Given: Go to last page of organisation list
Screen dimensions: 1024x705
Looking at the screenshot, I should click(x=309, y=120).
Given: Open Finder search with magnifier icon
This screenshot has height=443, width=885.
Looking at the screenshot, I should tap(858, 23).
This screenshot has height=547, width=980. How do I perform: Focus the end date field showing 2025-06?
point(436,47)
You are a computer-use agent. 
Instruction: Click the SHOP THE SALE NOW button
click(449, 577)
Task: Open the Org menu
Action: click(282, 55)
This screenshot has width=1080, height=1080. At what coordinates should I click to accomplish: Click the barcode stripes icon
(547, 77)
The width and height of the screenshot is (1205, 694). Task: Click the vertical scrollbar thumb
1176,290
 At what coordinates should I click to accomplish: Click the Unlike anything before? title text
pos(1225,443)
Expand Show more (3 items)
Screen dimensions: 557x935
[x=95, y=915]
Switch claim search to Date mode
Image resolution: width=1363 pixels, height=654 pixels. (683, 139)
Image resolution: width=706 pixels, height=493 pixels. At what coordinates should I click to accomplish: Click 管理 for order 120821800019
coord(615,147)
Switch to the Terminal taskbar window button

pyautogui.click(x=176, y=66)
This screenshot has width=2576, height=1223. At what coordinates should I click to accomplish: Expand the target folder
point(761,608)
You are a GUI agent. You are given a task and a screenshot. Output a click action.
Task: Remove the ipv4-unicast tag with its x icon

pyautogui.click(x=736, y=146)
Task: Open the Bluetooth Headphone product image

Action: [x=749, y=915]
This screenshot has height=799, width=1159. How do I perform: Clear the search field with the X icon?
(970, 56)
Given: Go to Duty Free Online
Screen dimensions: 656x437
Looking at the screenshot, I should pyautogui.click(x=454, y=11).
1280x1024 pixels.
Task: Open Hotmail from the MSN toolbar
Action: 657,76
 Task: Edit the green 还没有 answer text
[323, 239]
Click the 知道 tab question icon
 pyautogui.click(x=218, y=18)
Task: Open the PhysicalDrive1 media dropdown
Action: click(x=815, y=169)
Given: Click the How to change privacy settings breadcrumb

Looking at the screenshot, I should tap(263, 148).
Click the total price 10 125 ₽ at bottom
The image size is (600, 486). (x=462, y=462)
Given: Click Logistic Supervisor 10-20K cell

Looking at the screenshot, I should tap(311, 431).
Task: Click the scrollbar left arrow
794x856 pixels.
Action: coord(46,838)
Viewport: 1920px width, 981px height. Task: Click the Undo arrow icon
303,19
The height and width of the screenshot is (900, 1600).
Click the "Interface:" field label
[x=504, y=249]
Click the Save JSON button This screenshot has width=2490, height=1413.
★ ★ ★ ★ ★ ★ ★
Rewrite every line of the records above as a single numbered list, omitting the blank lines.

**Task solution**
1. Given: Go to last page of organisation list
2. Screen dimensions: 1024x705
3. Looking at the screenshot, I should click(x=309, y=120).
4. Given: Open Finder search with magnifier icon
5. This screenshot has height=443, width=885.
6. Looking at the screenshot, I should tap(858, 23).
7. This screenshot has height=547, width=980. How do I perform: Focus the end date field showing 2025-06?
8. point(436,47)
9. You are a computer-use agent. 
10. Instruction: Click the SHOP THE SALE NOW button
11. click(449, 577)
12. Task: Open the Org menu
13. Action: click(282, 55)
14. This screenshot has width=1080, height=1080. At what coordinates should I click to accomplish: Click the barcode stripes icon
15. (547, 77)
16. The width and height of the screenshot is (1205, 694). Task: Click the vertical scrollbar thumb
17. 1176,290
18.  At what coordinates should I click to accomplish: Click the Unlike anything before? title text
19. pos(1225,443)
20. Expand Show more (3 items)
21. Screen dimensions: 557x935
22. [x=95, y=915]
23. Switch claim search to Date mode
24. Image resolution: width=1363 pixels, height=654 pixels. (683, 139)
25. Image resolution: width=706 pixels, height=493 pixels. At what coordinates should I click to accomplish: Click 管理 for order 120821800019
26. coord(615,147)
27. Switch to the Terminal taskbar window button
28. pyautogui.click(x=176, y=66)
29. This screenshot has width=2576, height=1223. At what coordinates should I click to accomplish: Expand the target folder
30. point(761,608)
31. You are a GUI agent. You are given a task and a screenshot. Output a click action.
32. Task: Remove the ipv4-unicast tag with its x icon
33. pyautogui.click(x=736, y=146)
34. Task: Open the Bluetooth Headphone product image
35. Action: [x=749, y=915]
36. This screenshot has height=799, width=1159. How do I perform: Clear the search field with the X icon?
37. (970, 56)
38. Given: Go to Duty Free Online
39. Screen dimensions: 656x437
40. Looking at the screenshot, I should pyautogui.click(x=454, y=11).
41. 1280x1024 pixels.
42. Task: Open Hotmail from the MSN toolbar
43. Action: 657,76
44.  Task: Edit the green 还没有 answer text
45. [323, 239]
46. Click the 知道 tab question icon
47.  pyautogui.click(x=218, y=18)
48. Task: Open the PhysicalDrive1 media dropdown
49. Action: click(x=815, y=169)
50. Given: Click the How to change privacy settings breadcrumb
51. Looking at the screenshot, I should tap(263, 148).
52. Click the total price 10 125 ₽ at bottom
53. The image size is (600, 486). (x=462, y=462)
54. Given: Click Logistic Supervisor 10-20K cell
55. Looking at the screenshot, I should tap(311, 431).
56. Task: Click the scrollbar left arrow
57. 794x856 pixels.
58. Action: coord(46,838)
59. Viewport: 1920px width, 981px height. Task: Click the Undo arrow icon
60. 303,19
61. The height and width of the screenshot is (900, 1600).
62. Click the "Interface:" field label
63. [x=504, y=249]
64. Click the Save JSON button This screenshot has width=2490, height=1413.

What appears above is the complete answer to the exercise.